Sammy.  My love.  I trust that you are well and in the care of those we trust and know and love.  I feel how you are free of pain and tension, desire and unmet needs.  I see you blonde and smiling, sparkling eyes filled with laughter.  I visualize you playing first base, or up to bat with daddy umping behind you.  I see that look of determination and will.  I remember you coming out of your corner to box and how you worked through that match and so many more you faced in life.  I grieve for all of the kids you have stuck up for or invited in who lost their champion.  I will miss seeing you work through tough times and I will especially miss the changes that would have come over you as you successfully navigated them and come out the other side.  I am steeped in gratitude for seeing you face a very difficult personal challenge just before your diagnosis and how you found people and resources and inner strength to work your way through.  I know what you were made of.


Sammy.  My Sam.  Soy de me Soy.  You are of me and I of you, tangled forever together in the intimate dance of mother and child.  I shall never extract myself and you will always be mine as are Julia and Jeffrey. The whole earth could crumble under my feet as it did this week a thousand times over and I will never let go.  The strength of my mama love was not enough to keep you here but it is enough to hold you close and carry all that is contained within it forward.  And I will live fully and thoughtfully, well and hard, present and grateful.

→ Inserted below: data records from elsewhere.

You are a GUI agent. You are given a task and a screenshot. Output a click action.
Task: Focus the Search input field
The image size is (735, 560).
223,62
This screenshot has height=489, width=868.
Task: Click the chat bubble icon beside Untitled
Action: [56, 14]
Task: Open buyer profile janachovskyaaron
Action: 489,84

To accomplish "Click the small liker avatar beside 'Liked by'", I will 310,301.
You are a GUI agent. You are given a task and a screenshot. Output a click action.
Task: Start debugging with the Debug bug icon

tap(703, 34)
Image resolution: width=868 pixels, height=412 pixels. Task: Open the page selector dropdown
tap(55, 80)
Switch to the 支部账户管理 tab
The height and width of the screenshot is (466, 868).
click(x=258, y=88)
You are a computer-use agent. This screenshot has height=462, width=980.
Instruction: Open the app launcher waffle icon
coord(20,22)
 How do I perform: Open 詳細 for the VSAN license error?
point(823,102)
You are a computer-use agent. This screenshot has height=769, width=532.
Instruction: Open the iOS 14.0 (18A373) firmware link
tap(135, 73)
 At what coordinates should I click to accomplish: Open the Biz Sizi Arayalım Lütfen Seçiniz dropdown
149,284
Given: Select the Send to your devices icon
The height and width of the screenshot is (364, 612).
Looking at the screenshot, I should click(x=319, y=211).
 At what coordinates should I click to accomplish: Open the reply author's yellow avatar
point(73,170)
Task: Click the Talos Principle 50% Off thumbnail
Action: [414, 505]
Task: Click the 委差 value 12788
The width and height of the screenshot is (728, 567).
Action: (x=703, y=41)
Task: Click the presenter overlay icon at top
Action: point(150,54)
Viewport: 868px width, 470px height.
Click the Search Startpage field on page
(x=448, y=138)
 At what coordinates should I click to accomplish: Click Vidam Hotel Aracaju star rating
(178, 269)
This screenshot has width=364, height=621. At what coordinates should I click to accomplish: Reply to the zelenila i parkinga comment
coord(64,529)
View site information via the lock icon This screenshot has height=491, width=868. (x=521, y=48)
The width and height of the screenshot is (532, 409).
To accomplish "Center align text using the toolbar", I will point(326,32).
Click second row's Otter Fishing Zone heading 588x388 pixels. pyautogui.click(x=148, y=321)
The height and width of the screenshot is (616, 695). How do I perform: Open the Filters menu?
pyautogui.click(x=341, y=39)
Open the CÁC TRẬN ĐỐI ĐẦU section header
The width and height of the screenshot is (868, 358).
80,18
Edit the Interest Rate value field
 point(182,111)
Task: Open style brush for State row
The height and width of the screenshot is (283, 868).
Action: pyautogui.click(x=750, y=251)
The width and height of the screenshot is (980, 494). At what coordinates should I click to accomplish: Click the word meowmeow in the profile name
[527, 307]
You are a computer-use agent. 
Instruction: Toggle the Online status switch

I close with the words I wrote hundreds of times on napkins I stuck into your (and your siblings!) lunch box, it was all I hoped for you to do each day and I used to imagine you reading them and then trying to do these things in the confines of a classroom and blended with learning and interacting with the teacher and other students.  Somehow I know you were successful.  

Sammy: 
Take Chances, Make Mistakes, and Get Messy.